The study of public opinion in race relations attempted by the Commission does not presume to set down definite laws of its working, or to tell all about how it works. The aim is merely to make apparent and objective its place and importance in race relations, to indicate some of the ways in which it has developed; how it expresses itself, how it affects both the white and Negro groups; how, in its present state, it is strengthened, weakened, polluted, or purified by deliberate agencies or even by its own action, and finally how it may be used to reduce, if not to prevent, racial unfriendliness and misunderstanding.
The following plan is employed in presenting this branch of the subject:
1. Beliefs regarding Negroes, which greatly influence the conduct of white persons toward them, are described as they apply in the local environment, and their origin and background are traced suggestively to their responsible literature and circumstances.
2. Types of sentiment which are variants of these basic beliefs are presented with a view to making them intelligible, and to classifying them according to resolvable factors of misunderstanding.

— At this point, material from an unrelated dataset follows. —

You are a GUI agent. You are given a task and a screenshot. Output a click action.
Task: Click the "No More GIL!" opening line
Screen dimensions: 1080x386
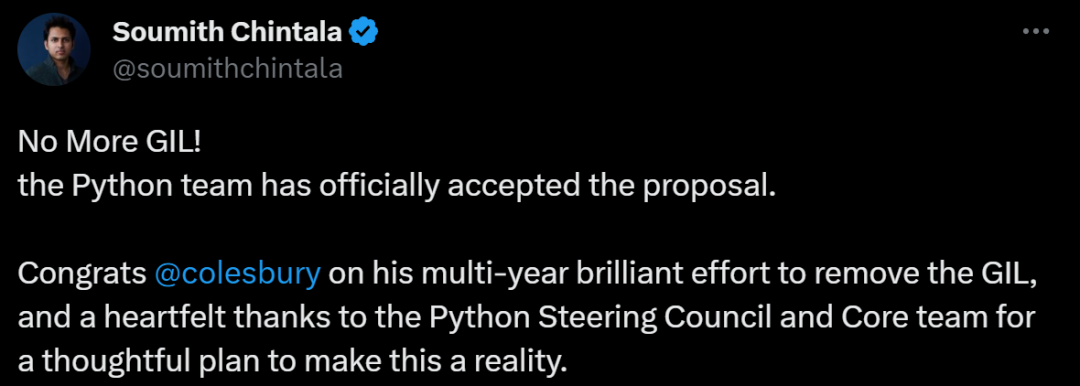click(x=109, y=143)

3. Since personal attitudes and beliefs are molded by traditions and heritages apart from the exclusive influence of literature, material collected through intimate inquiry is presented objectively to describe the processes by which they appear to be created and to grow. Replies to a searching questionnaire on attitudes and opinions express the result of painstaking self-analysis.
4. Negro opinion on these same issues is described and illustrated with a view to making it intelligible. Their views are listed and their interpretations of current white sentiment are explained as far as possible.
5. From the subjective aspect the study then turns to the instruments by which these opinions are formed and perpetuated and the individual attitudes created. The following are deemed the chief agencies: (a) the press, (b) rumors, (c) myths, (d) propaganda. Conscious and unconscious abuse of these instruments of opinion-making is pointed out and explained.
6. Finally, means are suggested by which public opinion may, where it is faulty, correct itself, and employ its own instruments in the creation of wholesome sentiments among Negroes with respect to whites, and among whites with respect to Negroes.